Nach dem Willen der Bundesregierung sollen Menschen ihren Geschlechtseintrag im Ausweis in Zukunft einfach beim Standesamt ändern lassen können. Bisher waren dafür zwei psychologische Gutachten nötig, eine ziemliche Zumutung. Das "Selbstbestimmungsgesetz" soll nun das alte Transsexuellengesetz ablösen. Feministinnen wie Alice Schwarzer aber wollten gerade diese Erleichterung verhindern. Zu Recht? Eine Kolumne von Heide Oestreich.

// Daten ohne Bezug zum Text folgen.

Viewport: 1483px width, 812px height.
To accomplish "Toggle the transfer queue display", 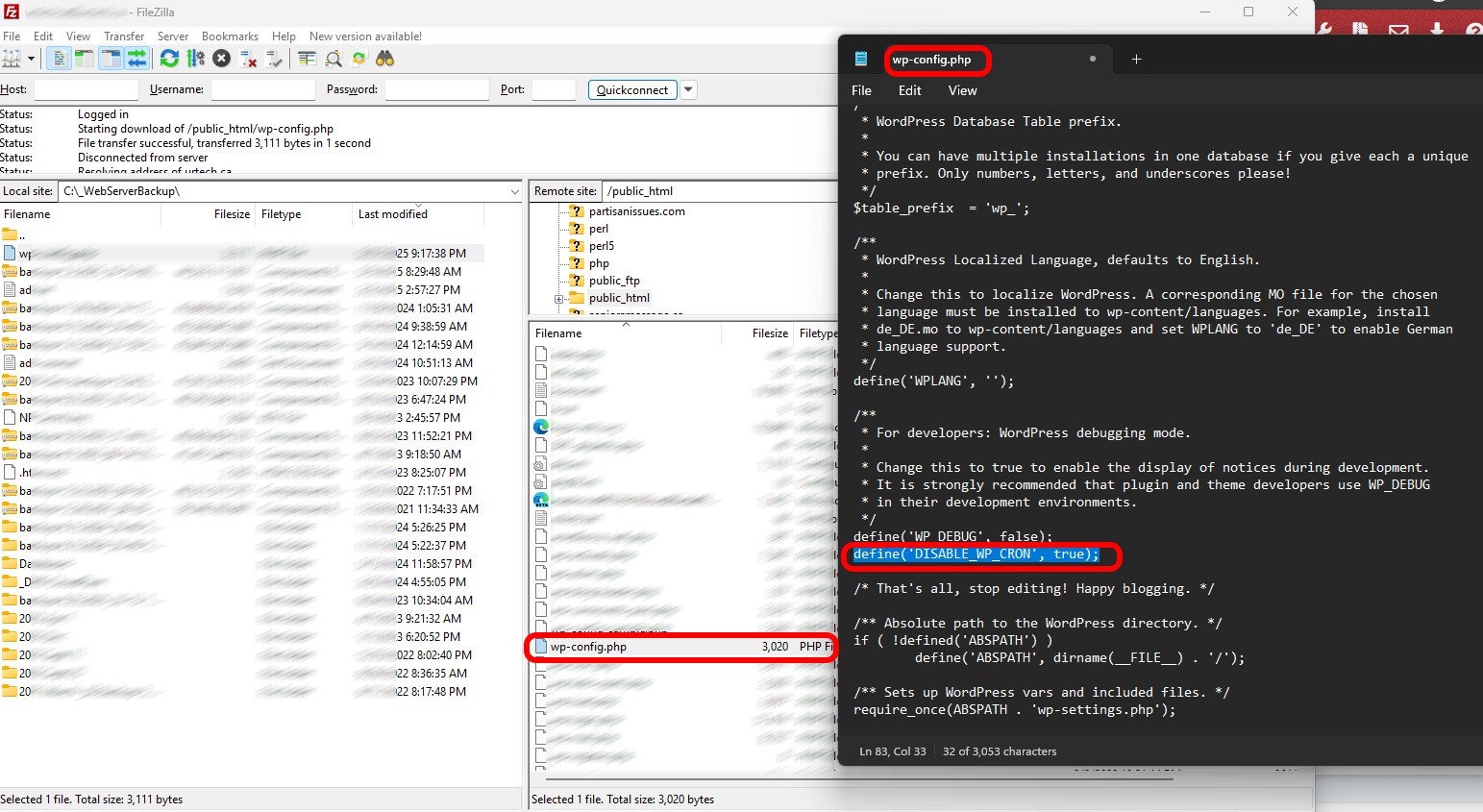I will (137, 59).
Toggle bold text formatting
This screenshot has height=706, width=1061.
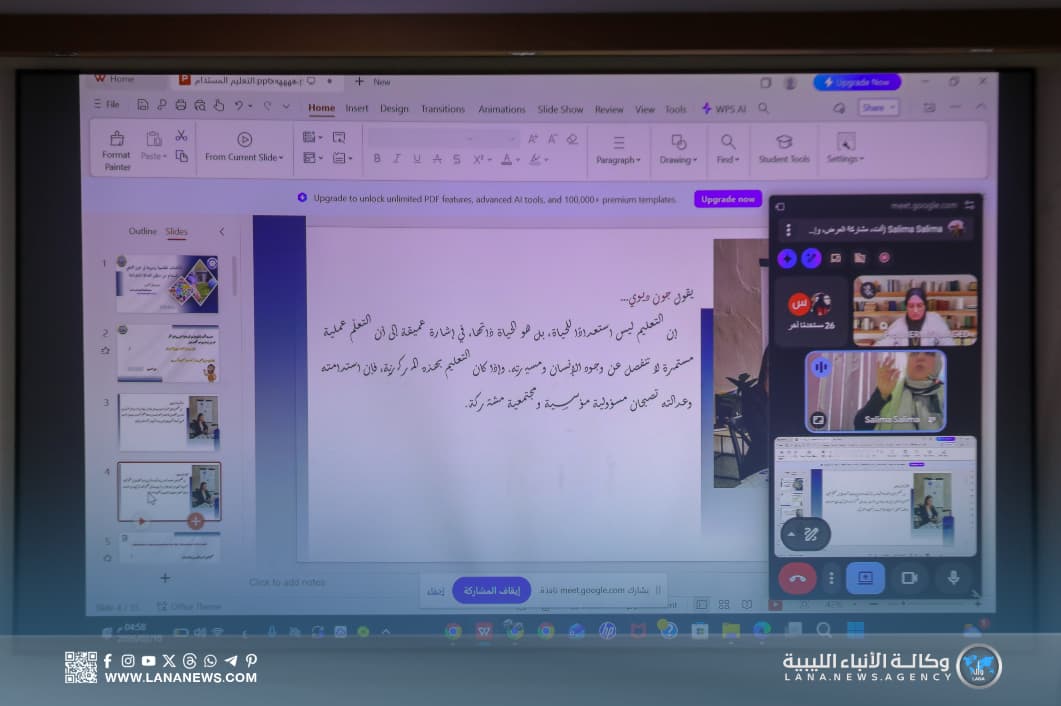click(x=377, y=159)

Man muss sich schon erstmal ein bisschen hineindenken in diese Kritik der Feministinnen. "Frauen haben keine Schutzräume mehr", heißt es. Oder dass das Gesetz "hundertfaches Leid bei jungen Mädchen hervorrufen" wird, die sich womöglich vorschnell und irrtümlich unters Messer legen, weil sie mal kurz dachten, sie wären ein Junge.

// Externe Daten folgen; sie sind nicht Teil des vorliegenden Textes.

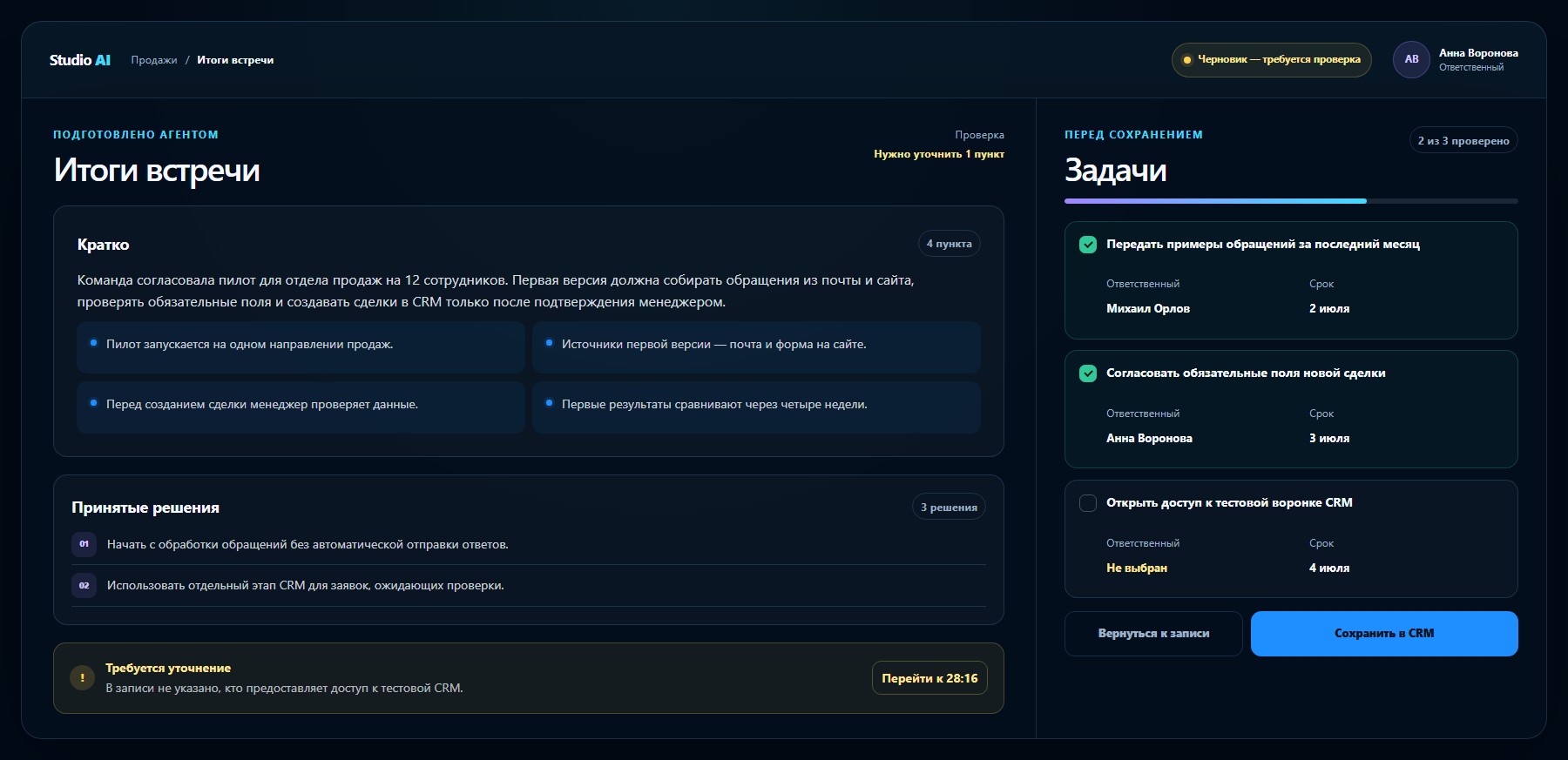This screenshot has height=760, width=1568.
Task: Click the tasks verification progress bar
Action: pyautogui.click(x=1291, y=201)
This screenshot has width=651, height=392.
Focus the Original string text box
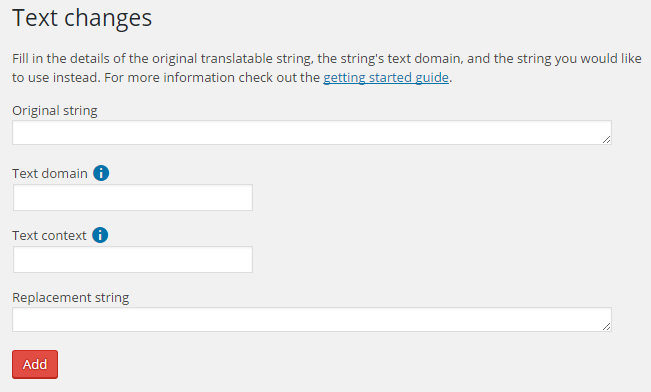click(x=312, y=133)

Manches an dieser Kritik fällt bei näherer Betrachtung ziemlich schnell in sich zusammen: Etwa, dass Frauenhäuser oder Frauenumkleiden angeblich nicht mehr sicher sind, weil sich nun männliche Gewalttäter als Transfrauen ausgeben und einschleichen könnten. Gewalttätige Männer lassen sich aus Räumen ebenso entfernen wie gewalttätige Frauen – ob trans oder nicht, spielt dabei keine Rolle.

Eine schwierige Aufgabe
Schon nachdenklicher macht, dass die Zahl der jungen Menschen, insbesondere der Mädchen, die ihre Transidentität kundtun, in den letzten Jahren so sprunghaft angestiegen ist. Die Fachleute sind sich uneins darüber, ob die Enttabuisierung des Themas dazu geführt hat, dass immer mehr Jugendliche ihre wahre Identität finden – oder eher einen scheinbaren, aber in Wahrheit fatalen Ausweg aus der schwierigen Aufgabe, das eigene Selbst so zu akzeptieren, wie es nunmal ist. Nach dem Motto: Wäre ich nur jemand anderer, dann wäre ich glücklich. Dass eher Mädchen in der Pubertät unter solchen Druck geraten können – das dürfte niemanden wundern.

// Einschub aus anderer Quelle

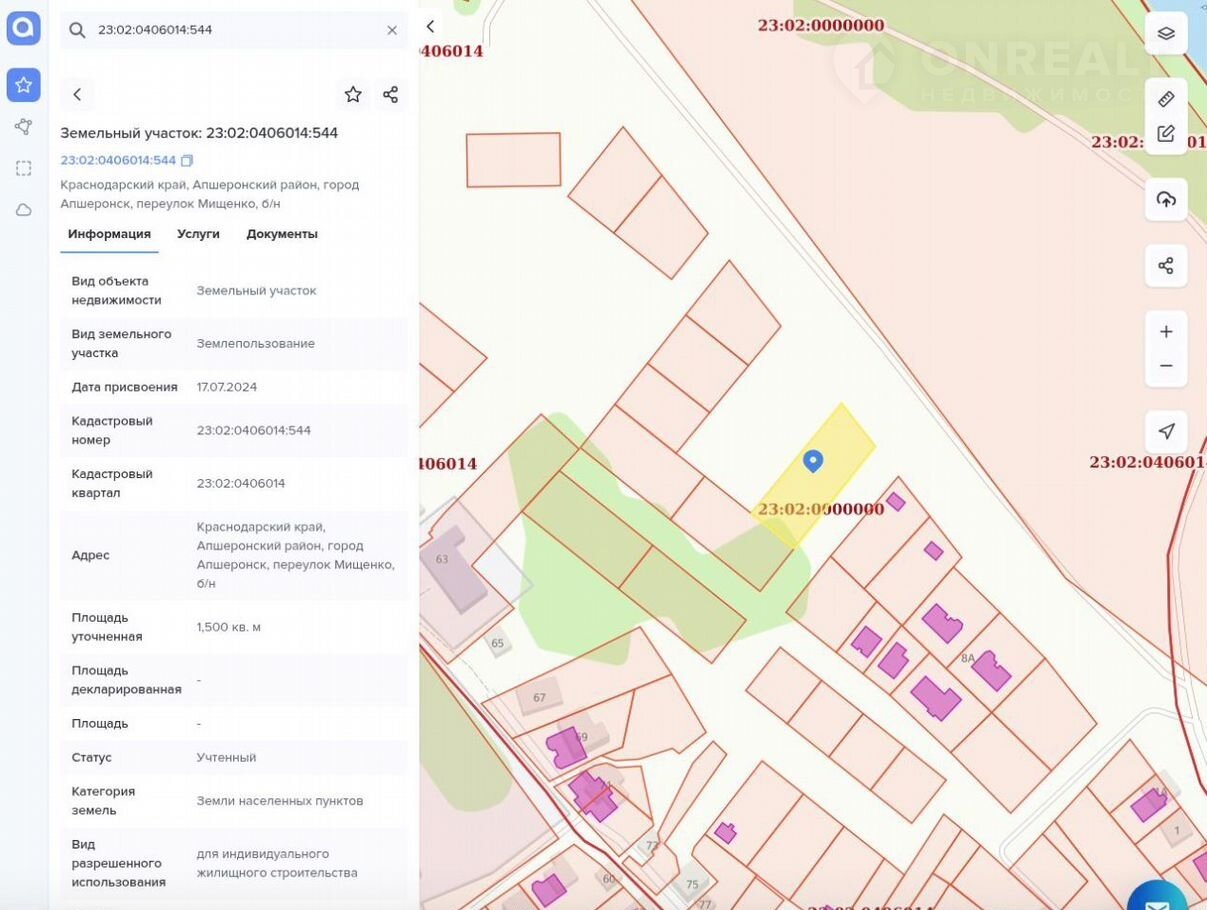Zoom in on the map

(x=1166, y=332)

Leider, leider ist es so, dass auch die Spezialist:innen sich nicht immer zutrauen, den Unterschied zwischen beidem festzustellen. Deshalb sind sie aber in der Regel eher vorsichtig, wenn es um körperliche Eingriffe bei jungen Leuten geht. Man kann dann die Pubertät hormonell blockieren, um noch ein paar Monate Aufschub zur Selbstfindung herauszuschlagen. Aber auch das ist nicht ohne Risiko – und wird sorgfältig bedacht.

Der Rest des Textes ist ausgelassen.